**Tasks and exercises**
• 1. Answer each question from the rvest scraping post, one line per answer, labeled (a), (b), (c) to match.
(a) Which tool does the poster use to find the screen element?
(b) What selector does that tool give?
(c) Which site did the poster's earlier, working utility scrape for high level stats?
• 2. Translate this sentence from the rvest scraping post into Spanish: "I'm trying to use rvest to screen scrape headline news items from google and failing."
• 3. Carry on the rvest scraping post from the last line shown.
Start Excerpted passage
I'm trying to use rvest to screen scrape headline news items from google and failing.
Having previously written a utility to screen scrape high level stats from DS.SE (not user info I have to say!), which runs successfully, I know that my technique works, but this produces nothing.
I'm using SelectorGadget to find the screen element needed (".r a") and the code snippet below should read the headlines from the google page for "education will" search term.
My code (reduced down to bare bones) is:-
library (rvest)
url = "https://www.google.co.uk/#q=%22education+value%22"
url
index_html <- read_html( url )
headline_tmp <- index_html %>%
html_nodes (".r a") %>%
html_text()
headline_tmp
Giving the output as
> library (rvest)
>
> url = "https://www.google.co.uk/#q=%22education+value%22"
End Excerpted passage
Start Supplied information
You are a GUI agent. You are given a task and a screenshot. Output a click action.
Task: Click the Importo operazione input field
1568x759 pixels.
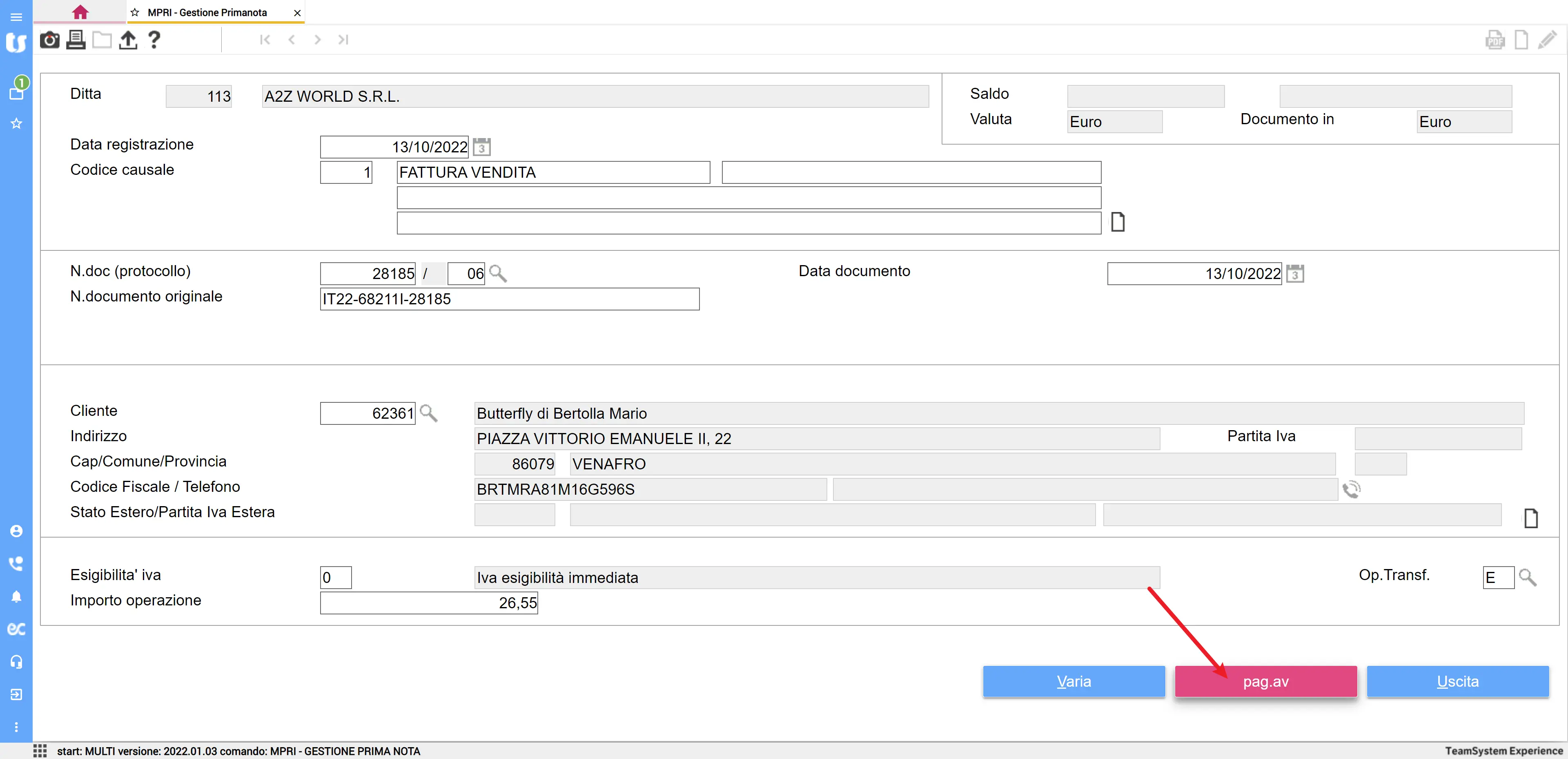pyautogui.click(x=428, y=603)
End Supplied information
Start Supplied information
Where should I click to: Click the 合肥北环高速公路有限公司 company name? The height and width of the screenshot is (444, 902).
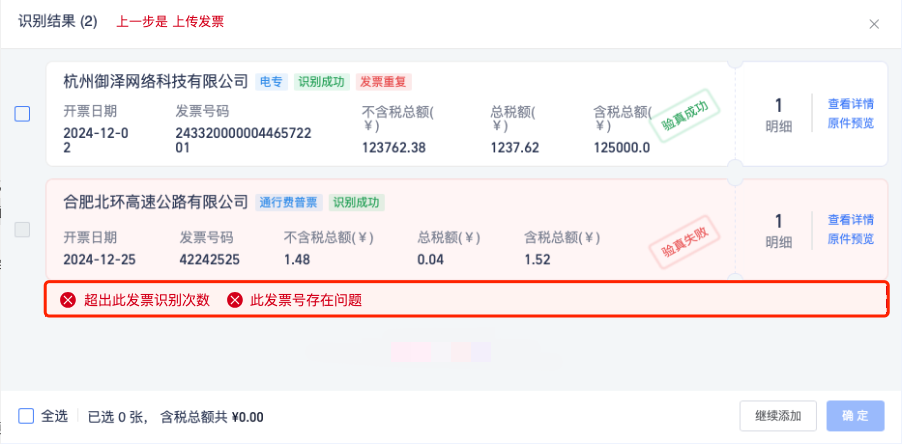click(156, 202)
End Supplied information
**The responses**
• 1.
(a) SelectorGadget
(b) ".r a"
(c) DS.SE

• 2. Estoy intentando usar rvest para extraer de la pantalla los titulares de noticias de Google y no lo consigo.

• 3.
> url
[1] "https://www.google.co.uk/#q=%22education+value%22"
>
> index_html <- read_html( url )
>
> headline_tmp <- index_html %>%
+ html_nodes (".r a") %>%
+ html_text()
> headline_tmp
>character(0)
When I run with the stackexchange URL, suitably modified code for the different URL, would give a vector of data.
The reading I've done about google stopping screen scrapers, suggests that they only stop people who abuse it and usually will do it with a Captcha or similar.
Any thoughts on a solution?